Leon County remains as the only Florida county not in compliance with the Help America Vote Act, which requires counties to purchase equipment that is accessible for those with disabilities. The county has already paid a penalty, forced to return $500,000 in grant money, but a deal could soon be on the way.
The Leon County Supervisor of Election’s Office and Leon County administrators met with one of the three companies offering state-certified voting systems under the Help America Vote Act, or HAVA.
There's still no contract; however, elections officials say a deal is looking favorable.
The Leon County Supervisor of Election’s Office says it will meet the Leon County Commission's demands for a deal to purchase HAVA compliant voting equipment by Feb. 28.
"We're looking at a Monday deadline to try and get the figures, the cost figures, what's certified in the state of Florida,” explains Janet Olin, assistant Leon County Supervisor of Elections.
Olin says her office and county staff met with representatives with Sequoia Voting Systems on Monday, and depending on what her office will be allowed to use, the cost figures they'll present to the Leon County Commission on Tuesday will range $2 to $7 million.
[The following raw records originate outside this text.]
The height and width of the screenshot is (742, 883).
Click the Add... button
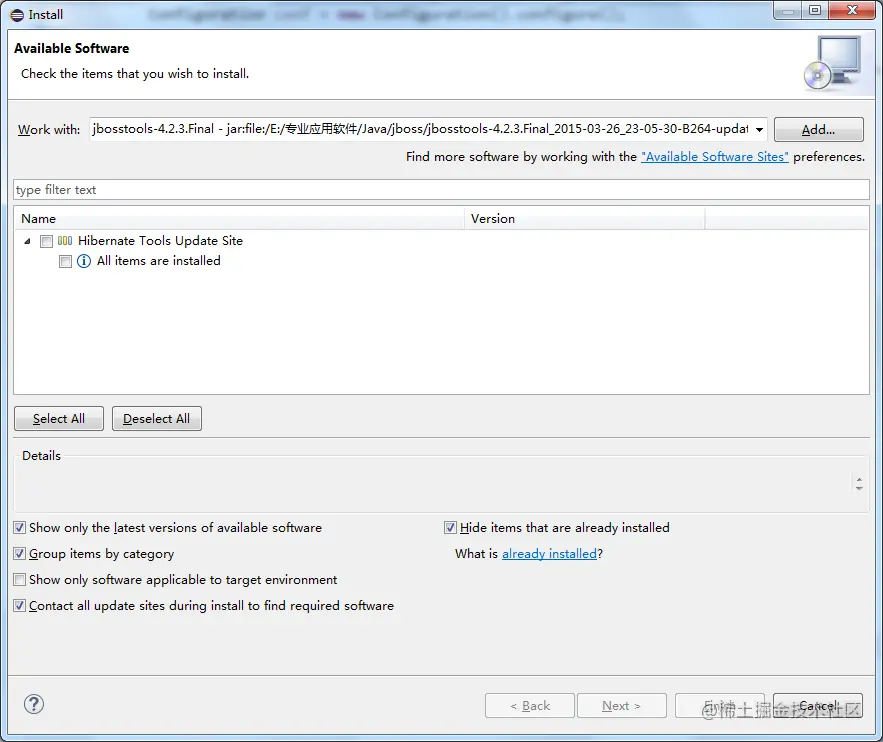click(x=818, y=128)
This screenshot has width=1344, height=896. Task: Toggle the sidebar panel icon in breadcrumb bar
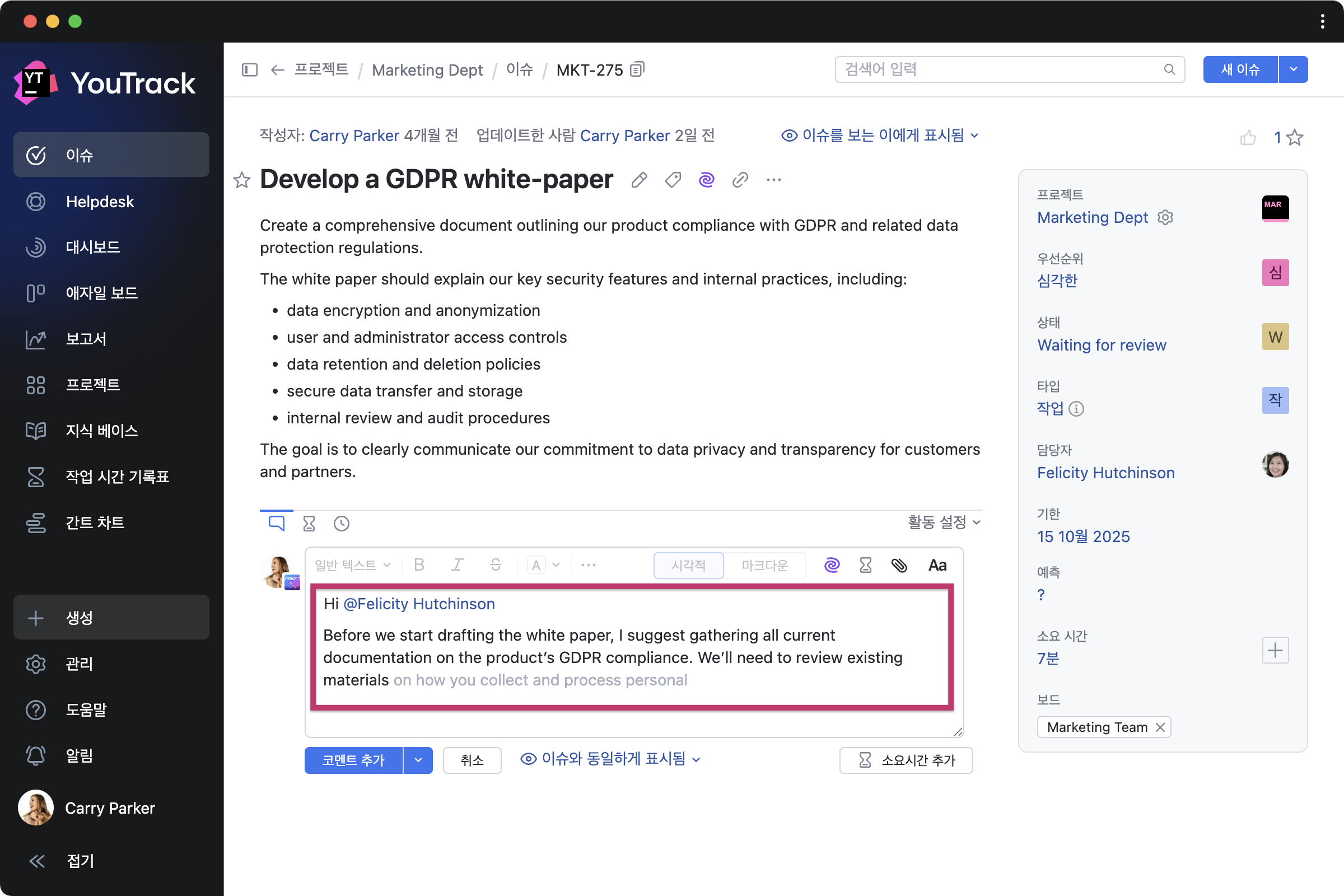click(250, 69)
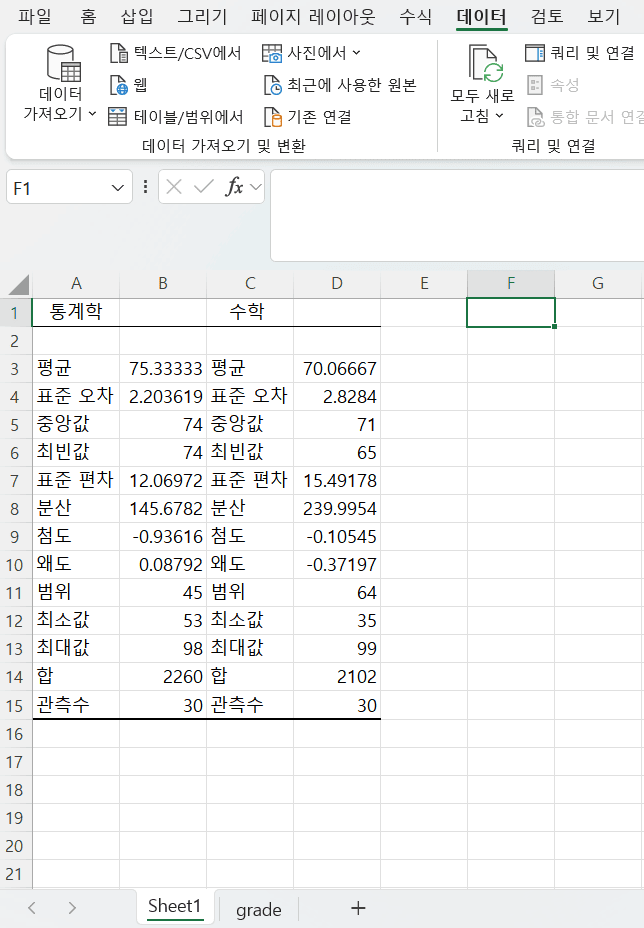
Task: Add a new sheet with plus button
Action: [x=358, y=908]
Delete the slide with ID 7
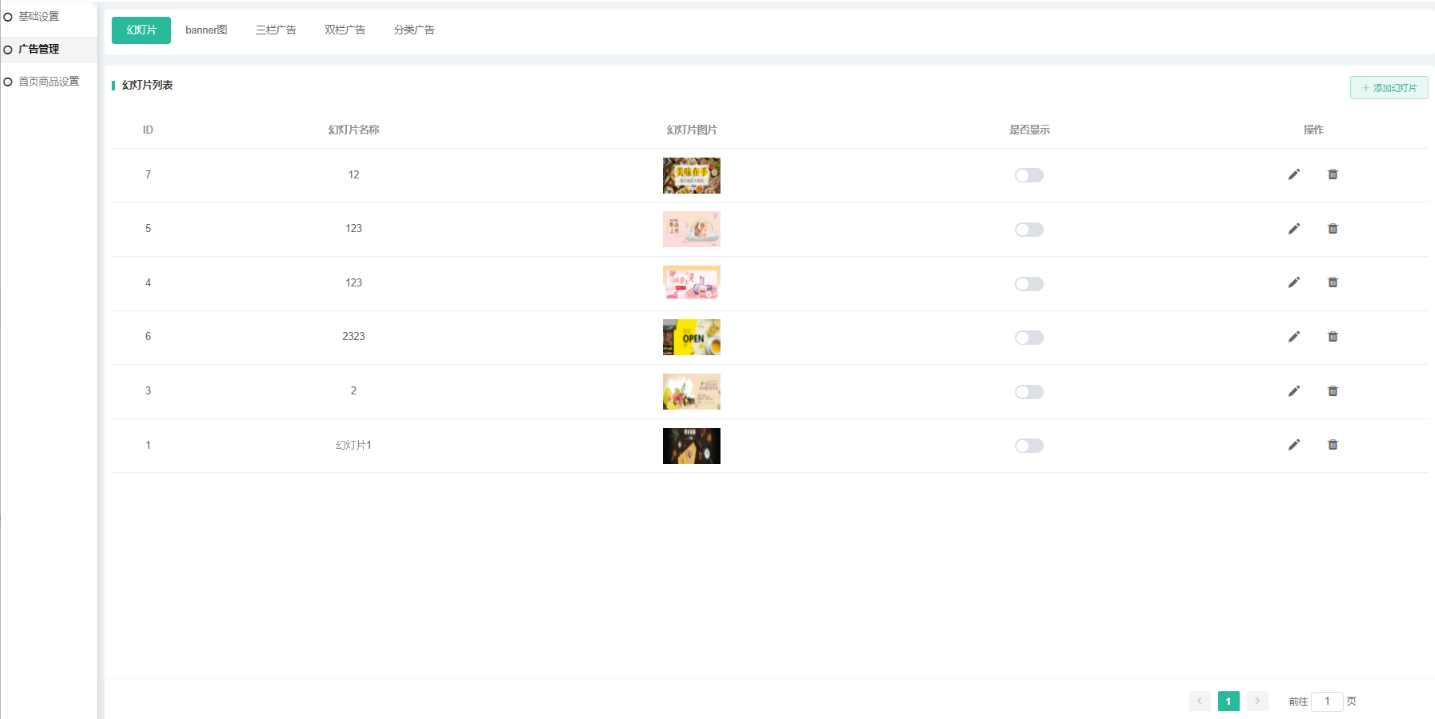The image size is (1435, 719). tap(1332, 175)
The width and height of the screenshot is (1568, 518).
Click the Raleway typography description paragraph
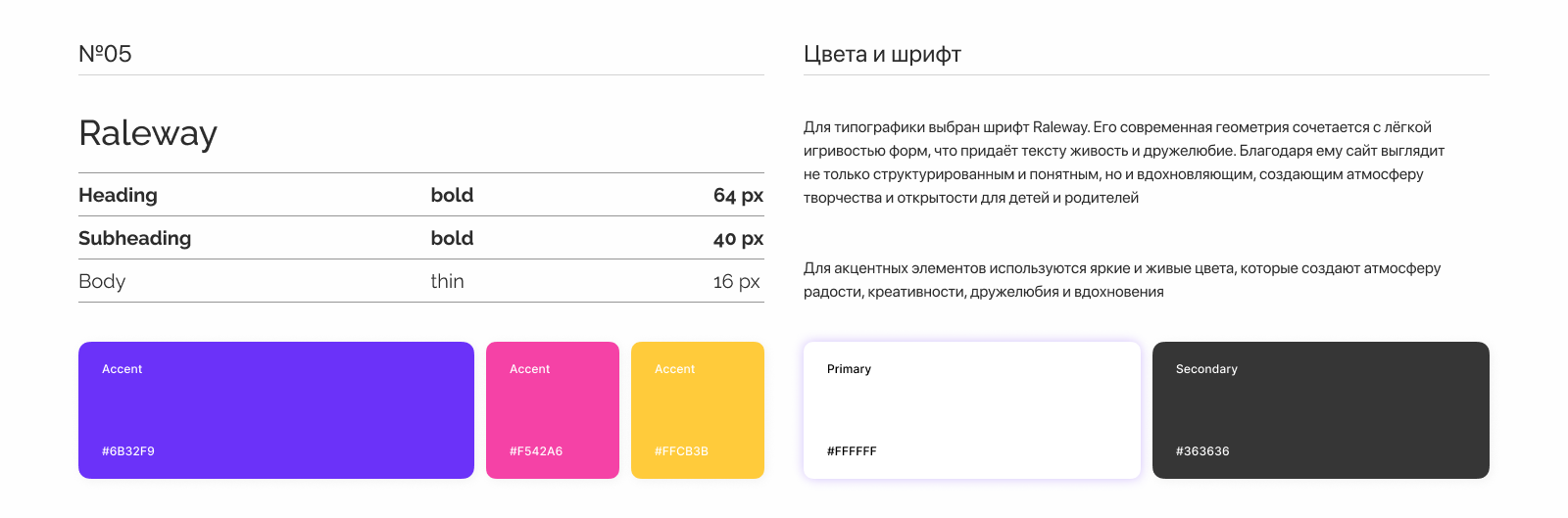click(1123, 163)
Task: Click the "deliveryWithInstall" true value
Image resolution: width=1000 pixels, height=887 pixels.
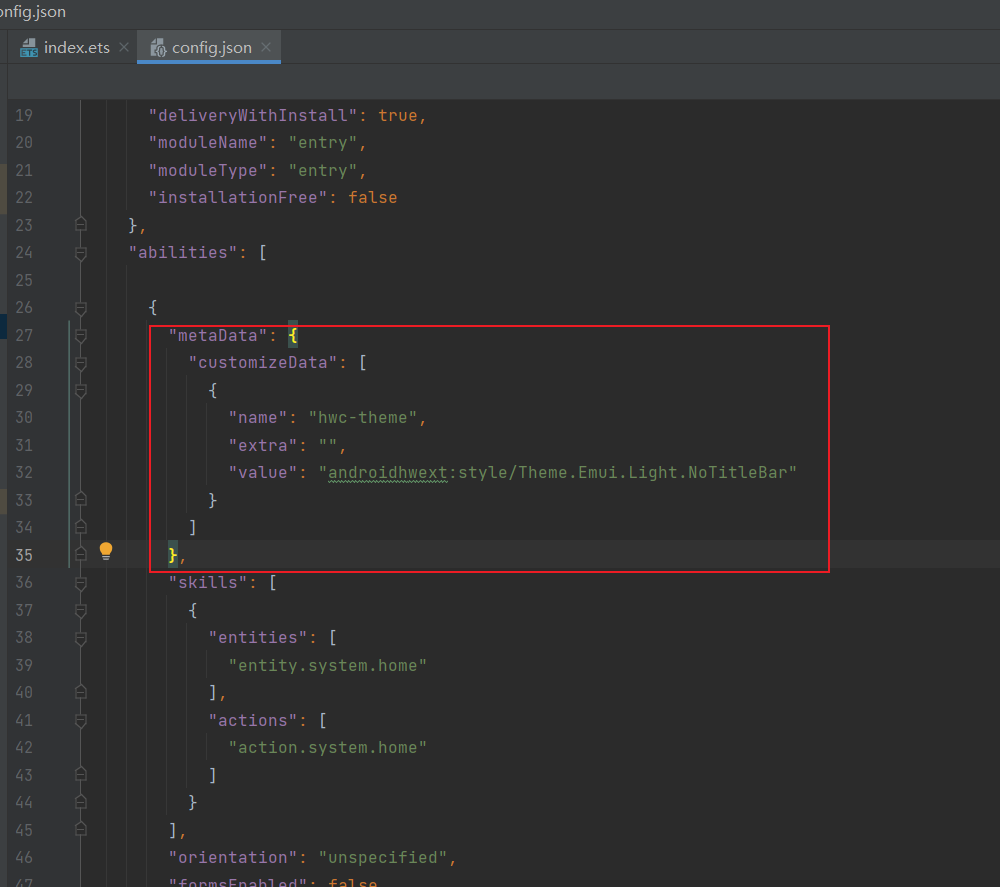Action: pyautogui.click(x=397, y=115)
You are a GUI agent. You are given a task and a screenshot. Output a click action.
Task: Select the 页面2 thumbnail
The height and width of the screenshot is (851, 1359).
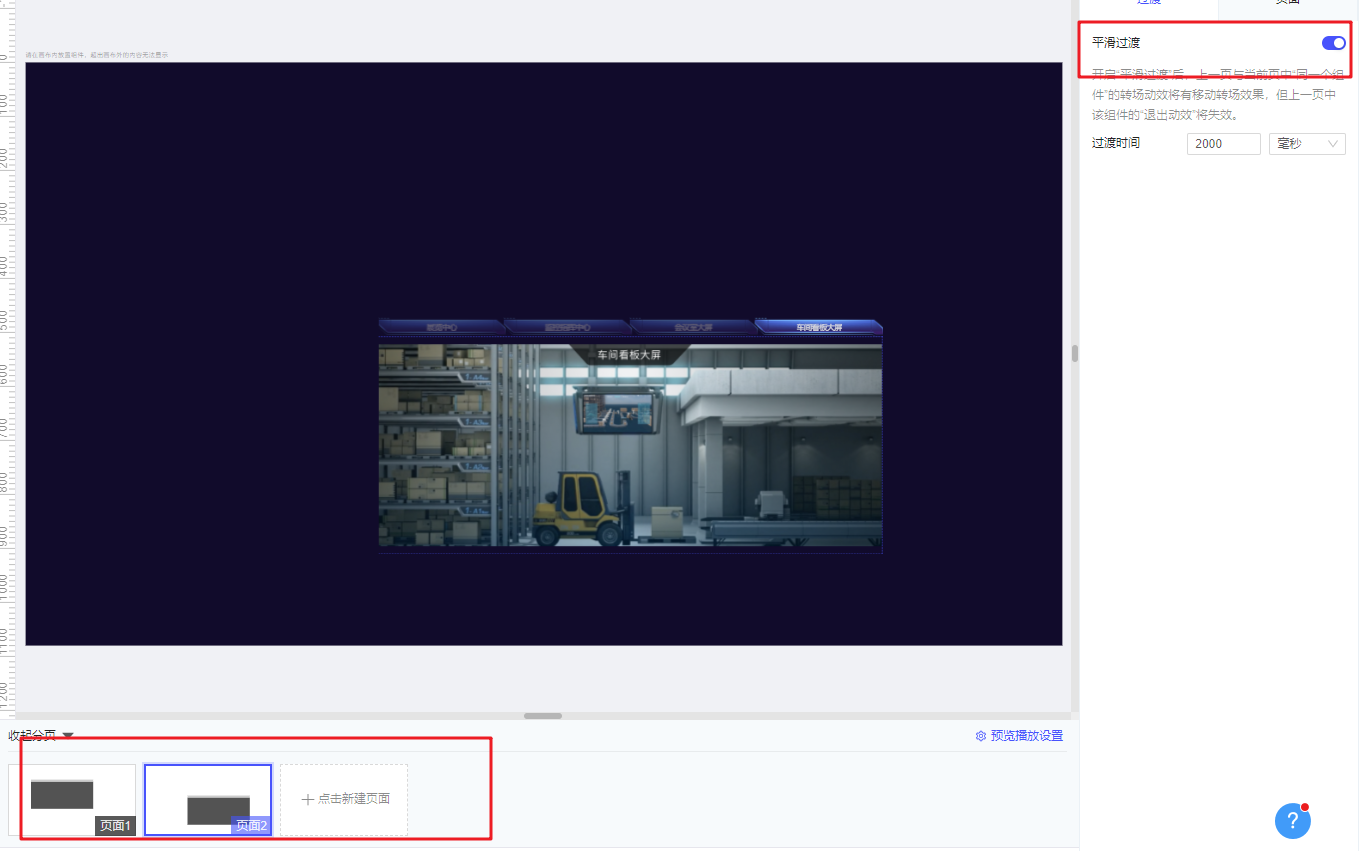[208, 799]
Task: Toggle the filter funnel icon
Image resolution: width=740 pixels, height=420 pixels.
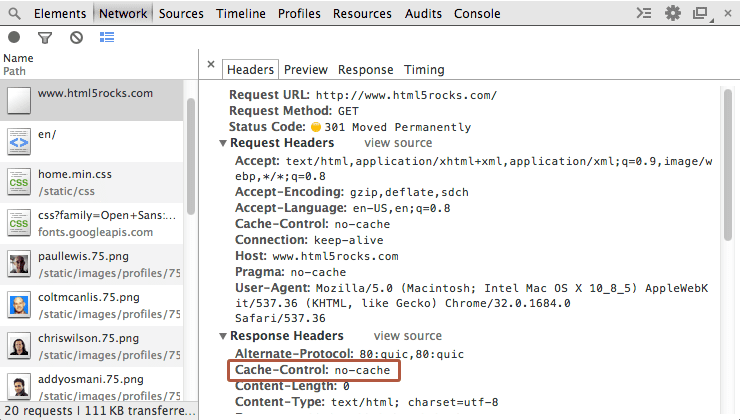Action: 44,38
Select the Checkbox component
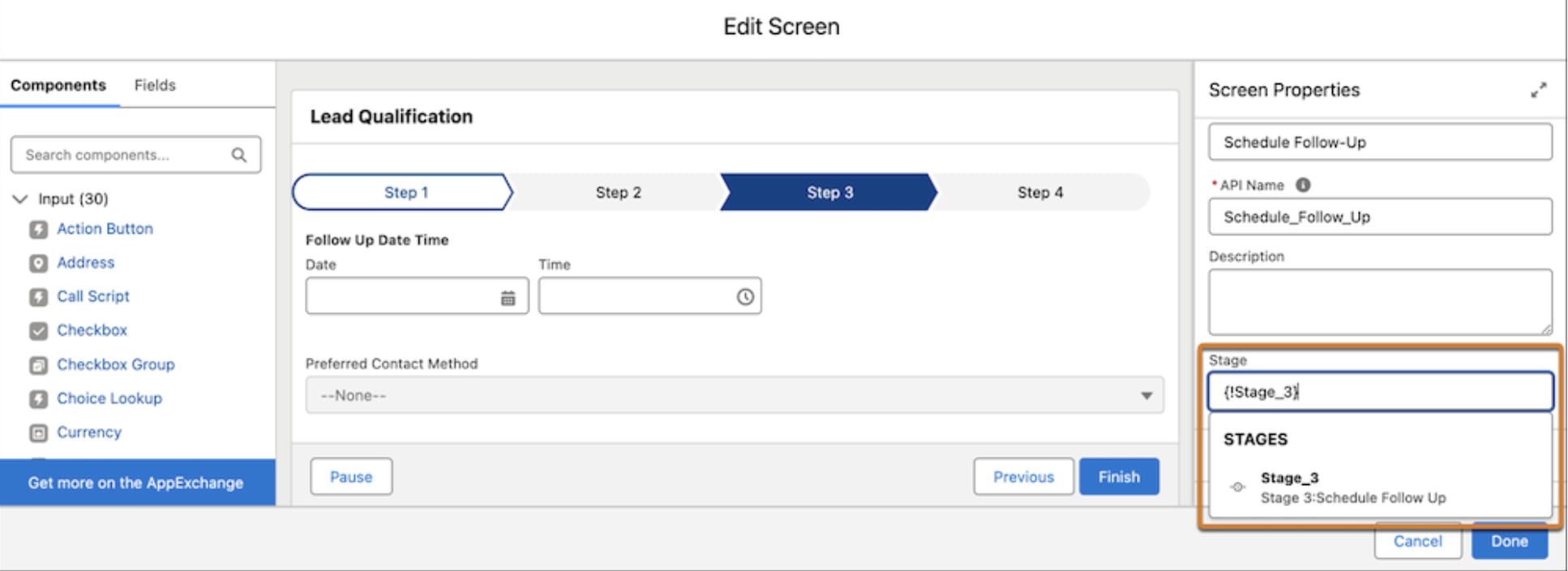The height and width of the screenshot is (571, 1568). click(92, 330)
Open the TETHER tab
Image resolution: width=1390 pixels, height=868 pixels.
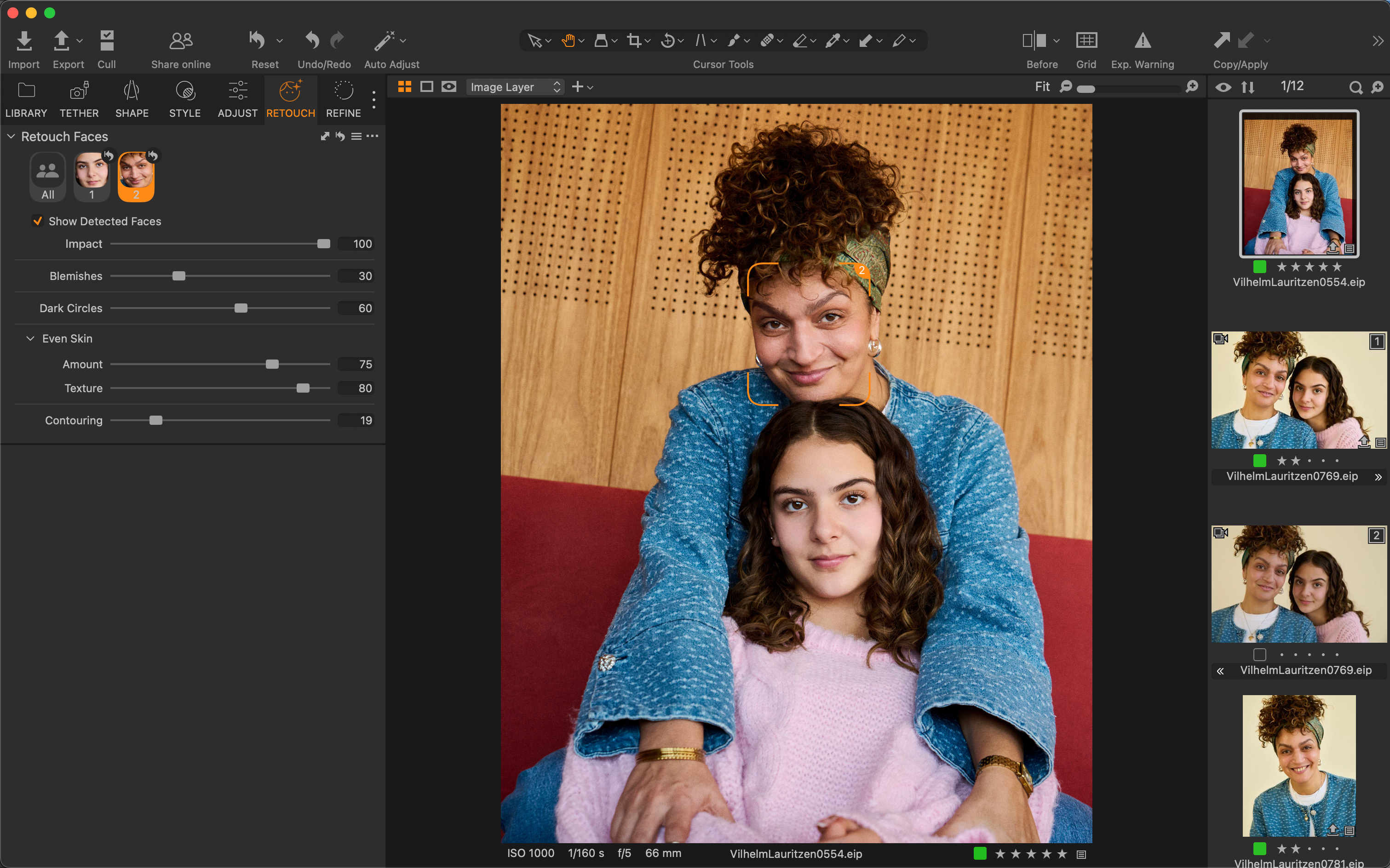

"We just need to see what type of optical scan voting machine they have certified in the state, if it's an old one that may not work as well for us and we may need to go with more touch screens,” Olin adds.
As for the $564,000 grant Leon County had to return to the state of Florida last Thursday, a result of failing to comply with HAVA, county commissioners say they will lobby to get the money back.
"Leon County and the Department of State agree that we’re going to try to see that we get the money back through the legislative process, we just can’t assure it,” Florida Secretary of State Sue Cobb says.
Janet Olin says that Sequoia Voting Systems has agreed to provide at least 10 machines by April 1, in time for Springtime Tallahassee so they can launch a voter education campaign.